(WORK TO BE COMPLETED):
Print each line once more, unchanged, from the line holding "The image size is (346, 498)." to the end of the listing below.
Top of DATA RECORDS
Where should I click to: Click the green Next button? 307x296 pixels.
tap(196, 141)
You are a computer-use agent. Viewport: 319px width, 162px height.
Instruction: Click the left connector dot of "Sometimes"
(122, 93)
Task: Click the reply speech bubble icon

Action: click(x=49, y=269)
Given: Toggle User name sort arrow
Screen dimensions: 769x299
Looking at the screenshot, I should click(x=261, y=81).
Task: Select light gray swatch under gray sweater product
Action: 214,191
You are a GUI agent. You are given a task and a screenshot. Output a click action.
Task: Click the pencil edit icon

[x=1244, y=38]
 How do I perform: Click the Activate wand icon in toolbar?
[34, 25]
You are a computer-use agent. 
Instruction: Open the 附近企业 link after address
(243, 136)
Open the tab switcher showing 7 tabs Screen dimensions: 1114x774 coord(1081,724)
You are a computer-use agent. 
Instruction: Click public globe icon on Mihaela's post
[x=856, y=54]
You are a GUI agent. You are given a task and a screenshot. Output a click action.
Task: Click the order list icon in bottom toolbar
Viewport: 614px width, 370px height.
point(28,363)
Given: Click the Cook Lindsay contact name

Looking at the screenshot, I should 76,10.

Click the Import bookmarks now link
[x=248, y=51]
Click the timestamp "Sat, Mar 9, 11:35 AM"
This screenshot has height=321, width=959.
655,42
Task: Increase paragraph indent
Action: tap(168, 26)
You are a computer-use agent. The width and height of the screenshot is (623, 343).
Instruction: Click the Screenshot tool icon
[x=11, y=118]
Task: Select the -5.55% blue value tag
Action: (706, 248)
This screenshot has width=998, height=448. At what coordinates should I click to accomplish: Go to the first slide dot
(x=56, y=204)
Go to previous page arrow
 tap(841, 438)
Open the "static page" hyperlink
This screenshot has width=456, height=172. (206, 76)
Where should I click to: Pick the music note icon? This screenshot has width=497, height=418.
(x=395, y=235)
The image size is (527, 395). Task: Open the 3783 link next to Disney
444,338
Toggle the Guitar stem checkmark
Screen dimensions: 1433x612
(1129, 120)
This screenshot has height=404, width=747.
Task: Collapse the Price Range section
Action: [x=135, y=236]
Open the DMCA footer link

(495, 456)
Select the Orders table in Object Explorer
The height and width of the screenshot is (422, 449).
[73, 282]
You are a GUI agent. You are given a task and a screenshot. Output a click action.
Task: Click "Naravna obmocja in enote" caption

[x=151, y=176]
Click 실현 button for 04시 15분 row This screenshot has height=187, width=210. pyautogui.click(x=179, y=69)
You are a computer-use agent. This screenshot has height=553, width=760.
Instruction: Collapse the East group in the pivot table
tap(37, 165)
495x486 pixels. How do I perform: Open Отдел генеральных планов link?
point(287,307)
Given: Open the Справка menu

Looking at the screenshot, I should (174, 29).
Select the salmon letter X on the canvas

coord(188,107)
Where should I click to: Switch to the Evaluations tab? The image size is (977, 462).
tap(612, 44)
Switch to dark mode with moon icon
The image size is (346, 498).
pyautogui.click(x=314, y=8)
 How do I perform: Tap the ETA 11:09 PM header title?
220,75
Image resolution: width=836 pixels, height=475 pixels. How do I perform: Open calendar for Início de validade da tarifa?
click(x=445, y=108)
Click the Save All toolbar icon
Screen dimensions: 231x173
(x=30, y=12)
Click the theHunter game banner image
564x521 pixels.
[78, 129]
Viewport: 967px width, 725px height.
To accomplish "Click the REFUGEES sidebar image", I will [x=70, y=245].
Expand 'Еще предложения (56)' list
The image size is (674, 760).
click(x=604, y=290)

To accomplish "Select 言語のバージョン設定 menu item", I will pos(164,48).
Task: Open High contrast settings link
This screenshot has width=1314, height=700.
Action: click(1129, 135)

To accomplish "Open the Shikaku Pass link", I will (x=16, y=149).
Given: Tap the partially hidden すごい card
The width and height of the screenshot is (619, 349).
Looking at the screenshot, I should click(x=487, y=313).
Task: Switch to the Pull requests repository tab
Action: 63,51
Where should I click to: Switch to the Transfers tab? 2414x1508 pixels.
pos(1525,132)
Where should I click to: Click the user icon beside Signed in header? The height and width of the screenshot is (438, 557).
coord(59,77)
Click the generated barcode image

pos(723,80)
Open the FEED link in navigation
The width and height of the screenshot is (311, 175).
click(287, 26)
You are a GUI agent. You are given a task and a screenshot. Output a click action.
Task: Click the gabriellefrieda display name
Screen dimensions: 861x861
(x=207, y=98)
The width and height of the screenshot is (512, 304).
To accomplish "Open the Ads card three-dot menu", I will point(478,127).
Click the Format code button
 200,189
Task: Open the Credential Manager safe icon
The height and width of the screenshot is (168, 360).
Bottom of DATA RECORDS
(WRITTEN SOLUTION):
The image size is (346, 498).
pyautogui.click(x=314, y=8)
 How do I perform: Tap the ETA 11:09 PM header title?
220,75
Image resolution: width=836 pixels, height=475 pixels. How do I perform: Open calendar for Início de validade da tarifa?
click(x=445, y=108)
Click the Save All toolbar icon
Screen dimensions: 231x173
(x=30, y=12)
Click the theHunter game banner image
564x521 pixels.
[78, 129]
Viewport: 967px width, 725px height.
To accomplish "Click the REFUGEES sidebar image", I will [x=70, y=245].
Expand 'Еще предложения (56)' list
The image size is (674, 760).
click(x=604, y=290)

To accomplish "Select 言語のバージョン設定 menu item", I will pos(164,48).
Task: Open High contrast settings link
This screenshot has width=1314, height=700.
Action: click(1129, 135)

To accomplish "Open the Shikaku Pass link", I will (x=16, y=149).
Given: Tap the partially hidden すごい card
The width and height of the screenshot is (619, 349).
Looking at the screenshot, I should click(x=487, y=313).
Task: Switch to the Pull requests repository tab
Action: 63,51
Where should I click to: Switch to the Transfers tab? 2414x1508 pixels.
pos(1525,132)
Where should I click to: Click the user icon beside Signed in header? The height and width of the screenshot is (438, 557).
coord(59,77)
Click the generated barcode image

pos(723,80)
Open the FEED link in navigation
The width and height of the screenshot is (311, 175).
click(287, 26)
You are a GUI agent. You are given a task and a screenshot. Output a click action.
Task: Click the gabriellefrieda display name
Screen dimensions: 861x861
(x=207, y=98)
The width and height of the screenshot is (512, 304).
To accomplish "Open the Ads card three-dot menu", I will point(478,127).
Click the Format code button
 200,189
Task: Open the Credential Manager safe icon
The height and width of the screenshot is (168, 360).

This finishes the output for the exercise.